- **AIM OF THE TASK**:
State how many lines in this listing include the word "social", and nothing else.

- **DATASET RECORDS**:
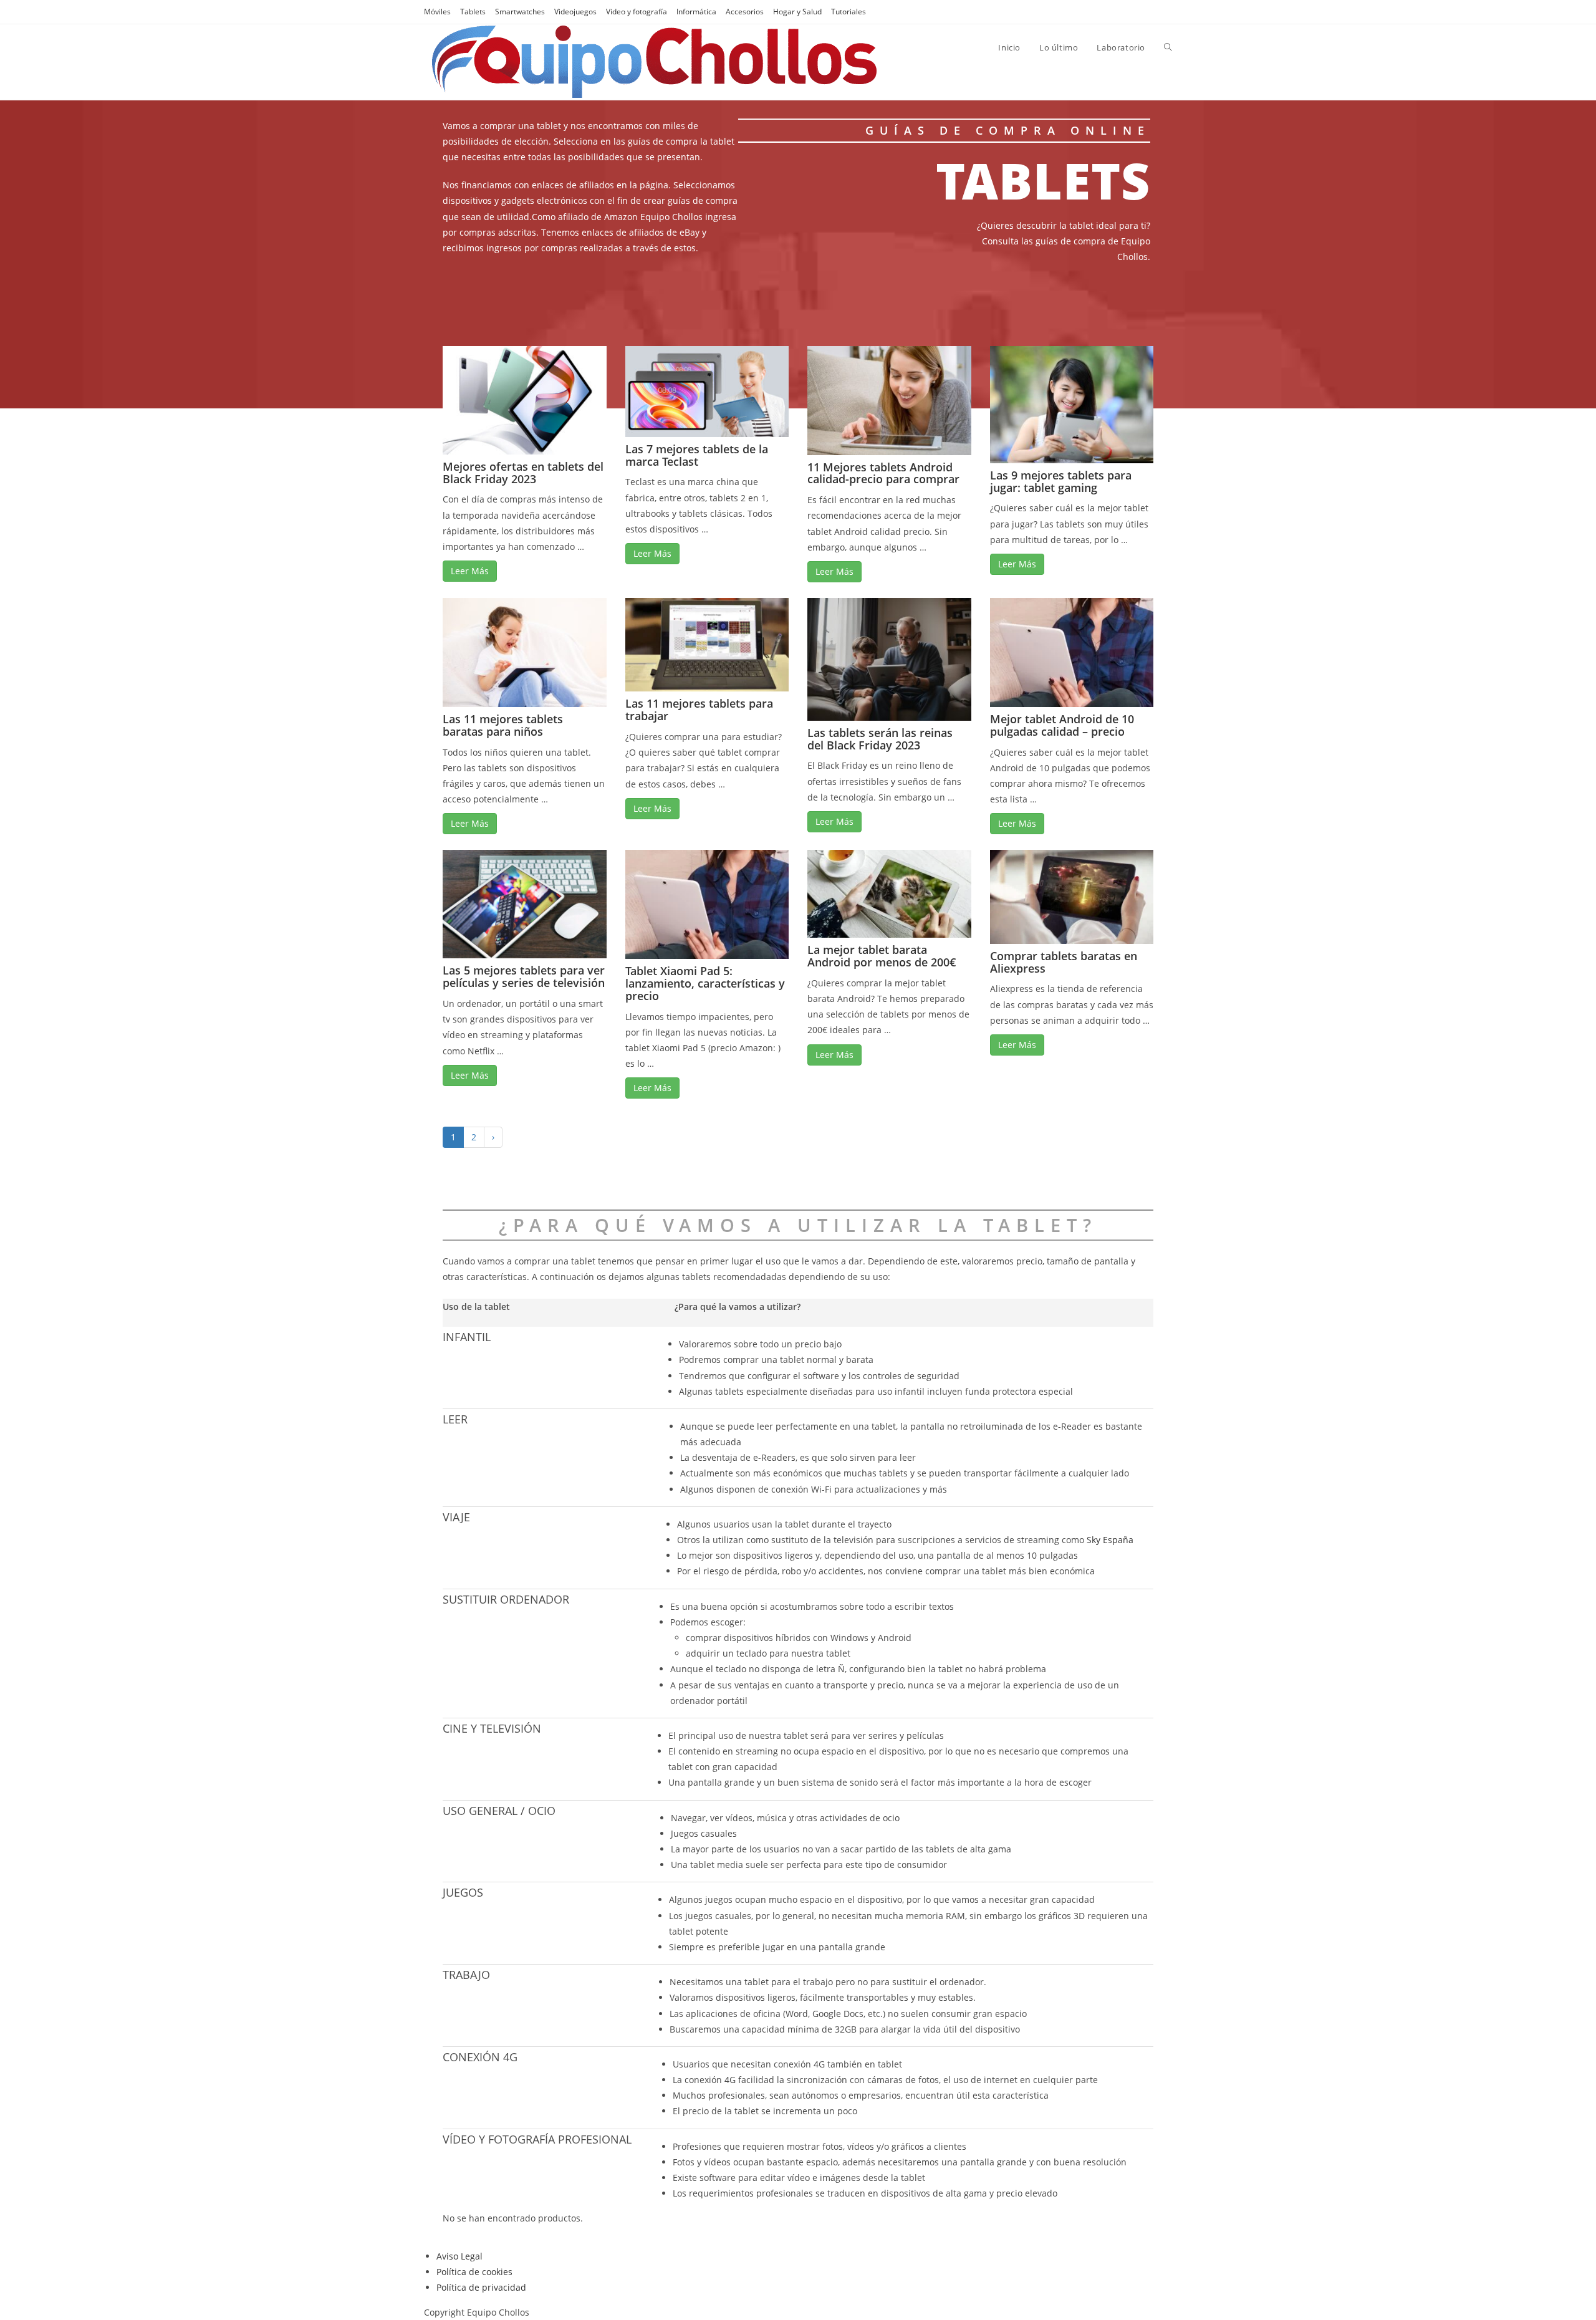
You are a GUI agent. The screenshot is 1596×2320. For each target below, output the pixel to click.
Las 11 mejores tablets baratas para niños (503, 725)
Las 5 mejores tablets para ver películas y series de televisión (524, 976)
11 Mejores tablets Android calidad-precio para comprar (883, 473)
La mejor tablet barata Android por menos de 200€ (881, 956)
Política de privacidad (481, 2287)
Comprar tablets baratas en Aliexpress (1063, 962)
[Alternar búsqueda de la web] (1168, 47)
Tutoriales (848, 11)
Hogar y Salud (797, 11)
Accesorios (745, 11)
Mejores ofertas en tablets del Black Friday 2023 (523, 472)
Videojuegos (575, 11)
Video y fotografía (636, 11)
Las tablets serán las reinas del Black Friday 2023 (880, 739)
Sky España (1110, 1540)
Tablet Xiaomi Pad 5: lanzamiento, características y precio (705, 983)
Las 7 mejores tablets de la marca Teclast (696, 455)
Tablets (473, 11)
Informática (696, 11)
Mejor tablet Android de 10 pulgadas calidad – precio (1062, 725)
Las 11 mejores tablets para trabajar (699, 709)
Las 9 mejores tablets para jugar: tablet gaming (1061, 481)
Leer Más (470, 571)
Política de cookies (474, 2272)
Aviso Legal (459, 2256)
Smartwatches (520, 11)
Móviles (437, 11)
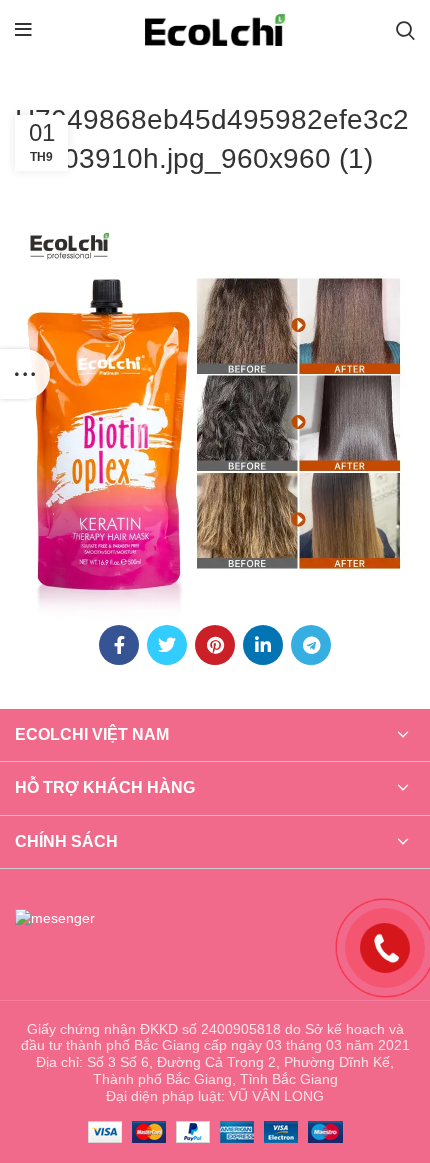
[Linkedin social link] (263, 645)
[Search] (405, 30)
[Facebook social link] (119, 645)
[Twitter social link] (167, 645)
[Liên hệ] (385, 946)
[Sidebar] (25, 374)
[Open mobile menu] (23, 30)
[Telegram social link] (311, 645)
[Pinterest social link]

- **EXERCISE ANSWER**:
5